### DIRECTIONS FOR THIS TASK
Print exactly the lines below between the line holding "You are a GUI" and the line holding "You are a computer-use agent.", inclusive, and nothing more.

### STORED DATA
<<<<
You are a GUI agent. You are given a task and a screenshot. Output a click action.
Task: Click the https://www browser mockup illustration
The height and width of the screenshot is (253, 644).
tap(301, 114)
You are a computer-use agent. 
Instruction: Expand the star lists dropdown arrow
>>>>
<<<<
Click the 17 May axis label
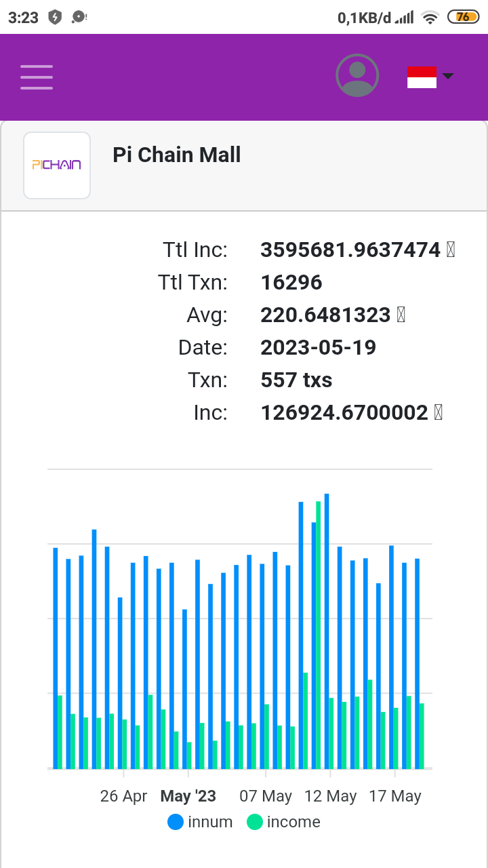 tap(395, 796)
>>>>
<<<<
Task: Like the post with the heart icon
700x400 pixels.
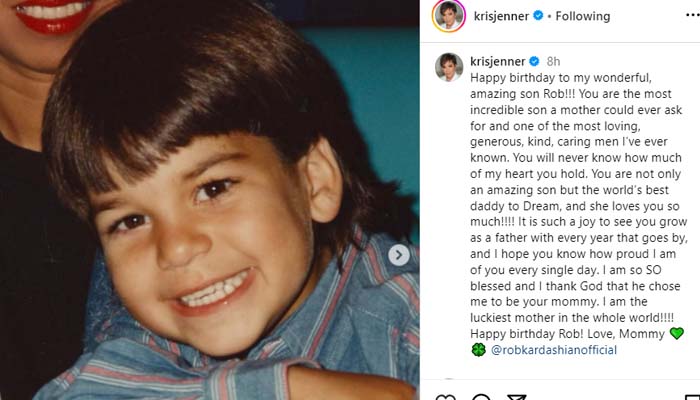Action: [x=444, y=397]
>>>>
### EXPECTED OUTPUT
You are a GUI agent. You are given a task and a screenshot. Output a click action.
Task: Click the https://www browser mockup illustration
The height and width of the screenshot is (253, 644).
tap(301, 114)
You are a computer-use agent. 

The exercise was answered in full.